By David Pendered
When homebuyers start looking to purchase a place in the communities to be built over the next five years along Atlanta’s Donald Lee Hollowell Parkway, they’ll discover a corridor that didn’t fall as far as some others and is already on a path toward recovery.
A happenstance alignment of public and private investments helped support, during Atlanta’s decades of urban decay, a road that stretches some six miles between Northside Drive and I-285. These investments include a MARTA rail station, two major health clinics, and a scattering of vibrant commercial and industrial sites.
In addition, the parkway abuts areas that have already been retooled, including the phalanx of mixed use developments emanating from the vortex of Howell Mill Road and Marietta Street.
In terms of reported crime, the crime rate in the area spanning a quarter-mile on either side of the parkway dropped in 2017 compared to 2016, according to a report the Atlanta Police Department produced for SaportaReport.
The incidence of major crimes is down 10 percent during that period. Car thefts and thefts from vehicles dropped significantly. Rape is one category of crime that increased, and the rise accompanied a new definition of rape. The FBI has expanded the definition from penetration of a woman by a man, to penetration of a woman or man by a man, woman or foreign object.

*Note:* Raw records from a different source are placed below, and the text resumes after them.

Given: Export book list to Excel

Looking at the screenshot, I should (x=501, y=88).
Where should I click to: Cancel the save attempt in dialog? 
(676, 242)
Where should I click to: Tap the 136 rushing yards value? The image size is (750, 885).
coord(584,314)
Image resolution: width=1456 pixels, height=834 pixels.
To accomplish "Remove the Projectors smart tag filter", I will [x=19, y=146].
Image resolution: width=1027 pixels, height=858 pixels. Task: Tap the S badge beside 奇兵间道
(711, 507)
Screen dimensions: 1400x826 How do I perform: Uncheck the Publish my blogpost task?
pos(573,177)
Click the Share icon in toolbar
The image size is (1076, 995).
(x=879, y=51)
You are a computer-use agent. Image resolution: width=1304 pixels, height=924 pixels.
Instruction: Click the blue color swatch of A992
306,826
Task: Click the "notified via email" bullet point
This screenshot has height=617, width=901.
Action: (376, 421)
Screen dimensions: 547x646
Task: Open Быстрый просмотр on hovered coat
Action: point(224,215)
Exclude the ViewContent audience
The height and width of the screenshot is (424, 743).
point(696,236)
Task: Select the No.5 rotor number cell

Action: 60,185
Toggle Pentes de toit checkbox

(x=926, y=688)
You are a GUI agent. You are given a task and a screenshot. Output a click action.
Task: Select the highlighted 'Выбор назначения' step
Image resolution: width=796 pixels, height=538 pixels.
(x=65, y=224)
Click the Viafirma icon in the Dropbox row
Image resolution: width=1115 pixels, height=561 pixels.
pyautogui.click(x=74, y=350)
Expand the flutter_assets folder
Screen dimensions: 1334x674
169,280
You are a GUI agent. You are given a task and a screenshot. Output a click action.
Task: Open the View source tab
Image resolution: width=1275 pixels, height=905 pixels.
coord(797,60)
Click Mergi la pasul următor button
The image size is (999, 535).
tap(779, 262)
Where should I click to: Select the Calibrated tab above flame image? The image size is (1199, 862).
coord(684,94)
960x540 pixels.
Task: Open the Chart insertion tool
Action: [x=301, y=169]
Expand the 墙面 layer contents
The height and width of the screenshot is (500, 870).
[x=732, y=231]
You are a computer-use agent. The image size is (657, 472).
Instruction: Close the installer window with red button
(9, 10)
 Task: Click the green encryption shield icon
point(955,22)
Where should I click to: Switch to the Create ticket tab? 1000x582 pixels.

Donald Lee Hollowell Parkway probably benefits from having been on the minds of planners for years. The Atlanta Regional Commission has funded at least one study by the city, and the Georgia Department of Transportation did an evaluation that resulted in intersection and sidewalk improvements. Atlanta now is conducting meetings to improve the streetscape, according to signs posted on poles.
Georgia Tech graduate student Christy Dodson has recently released a paper that offers this insight of past plans: So many of them do a great job looking at silos, such as transportation or parks, but they forget the bigger picture – “The consideration of the daily lives of people within the communities and the need for a vibrant, active, accessible public realm.”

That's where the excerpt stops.